Six airports have reopened in Iran, including in the capital Tehran, according to Iranian media.
An official from the Iranian airlines association told Iran’s semi-official Tasnim news agency that airlines were preparing to operate domestic and international flights.
Two airports in Tehran have reopened, as well as airports in the cities of Mashhad, Birjand, Gorgan and Zahedan, the official said.
Iran’s civil aviation authority announced earlier today that the country’s airspace has partially reopened for international flights transiting through Iran.
The airspace had been closed since the start of the war on 28 February when the US and Israel launched attacks against Tehran.
In the US, top Senate Democrats have criticised the Trump administration for easing sanctions on Russian oil, after it issued a new waiver allowing the legal purchase of Russian oil already at sea.
The move yesterday came two days after US treasury secretary, Scott Bessent, said the Trump administration would not extend the earlier waiver that expired on 11 April.
In a joint statement, leading Senate Democrats, including Chuck Schumer of New York, Elizabeth Warren of Massachusetts, and Jeanne Shaheen of New Hampshire, condemned the “180-degree reversal” and described it as “shameful”.
They said:
This week, Putin launched the largest aerial attack of the year so far on Ukraine, killing 18 and the Administration’s response is to relax sanctions on the Kremlin yet again. What kind of message does this move send?
“Make no mistake, Putin has been one of the biggest beneficiaries of President Trump’s war against Iran, as Russia saw oil revenues nearly double in March. Enough is enough. President Trump needs to stop letting Putin play him for a fool and impose additional sanctions on Putin, who is clearly not feeling sufficient pressure from this President.

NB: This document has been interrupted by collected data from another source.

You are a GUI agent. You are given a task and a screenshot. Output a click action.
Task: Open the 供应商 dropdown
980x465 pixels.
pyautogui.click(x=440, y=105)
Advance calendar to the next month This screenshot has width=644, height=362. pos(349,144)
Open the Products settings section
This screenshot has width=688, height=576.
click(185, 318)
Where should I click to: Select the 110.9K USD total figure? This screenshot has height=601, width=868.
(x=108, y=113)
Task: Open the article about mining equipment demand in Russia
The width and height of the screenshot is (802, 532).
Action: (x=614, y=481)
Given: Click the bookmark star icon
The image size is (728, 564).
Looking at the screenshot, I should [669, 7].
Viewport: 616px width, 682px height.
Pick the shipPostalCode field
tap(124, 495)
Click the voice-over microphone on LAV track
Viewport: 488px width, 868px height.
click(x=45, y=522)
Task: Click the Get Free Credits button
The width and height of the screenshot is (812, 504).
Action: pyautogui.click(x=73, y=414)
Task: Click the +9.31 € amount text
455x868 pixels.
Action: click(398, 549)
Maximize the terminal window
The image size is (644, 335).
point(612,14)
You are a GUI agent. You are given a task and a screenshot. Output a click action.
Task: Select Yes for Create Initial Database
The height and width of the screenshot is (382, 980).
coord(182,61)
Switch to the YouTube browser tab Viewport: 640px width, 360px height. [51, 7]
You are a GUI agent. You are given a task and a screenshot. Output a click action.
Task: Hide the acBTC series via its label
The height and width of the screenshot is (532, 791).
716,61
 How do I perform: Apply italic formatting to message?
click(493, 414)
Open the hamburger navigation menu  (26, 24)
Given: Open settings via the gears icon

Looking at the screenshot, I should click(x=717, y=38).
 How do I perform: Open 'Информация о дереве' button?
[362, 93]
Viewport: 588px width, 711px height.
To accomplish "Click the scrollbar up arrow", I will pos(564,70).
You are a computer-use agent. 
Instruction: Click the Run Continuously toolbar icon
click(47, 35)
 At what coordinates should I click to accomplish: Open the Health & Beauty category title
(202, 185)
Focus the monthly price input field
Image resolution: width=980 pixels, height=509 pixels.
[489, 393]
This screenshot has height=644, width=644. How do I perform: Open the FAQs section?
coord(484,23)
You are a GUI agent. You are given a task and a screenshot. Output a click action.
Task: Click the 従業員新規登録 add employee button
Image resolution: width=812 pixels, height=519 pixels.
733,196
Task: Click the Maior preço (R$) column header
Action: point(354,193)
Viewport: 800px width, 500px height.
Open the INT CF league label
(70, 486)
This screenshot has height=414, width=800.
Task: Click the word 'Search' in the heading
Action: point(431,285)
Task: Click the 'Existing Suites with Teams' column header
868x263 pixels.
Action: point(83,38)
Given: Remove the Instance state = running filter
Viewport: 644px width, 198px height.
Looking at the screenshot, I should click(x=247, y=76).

Meanwhile, a temporary ceasefire in Lebanon has continued to hold, with thousands more displaced families returning to their homes under the supervision of UN peacemakers. Here are some of latest images coming out of the country:
Iran says control of strait of Hormuz returns to ‘previous state’ due to US blockade
Iran announced control of the strait of Hormuz has “reverted to its previous state” over the continuing row with the US over its naval blockade of Iranian ports.
In a statement carried by Iranian media, the Iranian military’s operational command, Khatam Al-Anbiya, described the ongoing US blockade as “piracy”, saying: “For this reason, control of the strait of Hormuz has reverted to its previous state, and this strategic waterway is under the strict management and control of the armed forces.
“Until the US restores the complete freedom of navigation for vessels from an Iranian origin to a destination, and from a destination back to Iran, the situation in the strait of Hormuz will remain strictly controlled and in its previous state.”
This adds to the confusion over the status of the key waterway that carried a fifth of global oil supplies before the war. Yesterday Iran and Donald Trump announced the strait had reopened to shipping, but the US president said the US blockade “will remain in full force” until Tehran reaches a deal with Washington, including over its nuclear programme.
Turkey’s foreign minister, Hakan Fidan, has told the Antalya Diplomacy Forum that Israel was using security as a pretext to acquire “more land”.
“Israel is not after its own security, Israel is after more land,” he said at the annual conference on international diplomacy in the Turkish resort city of Antalya, AFP reported.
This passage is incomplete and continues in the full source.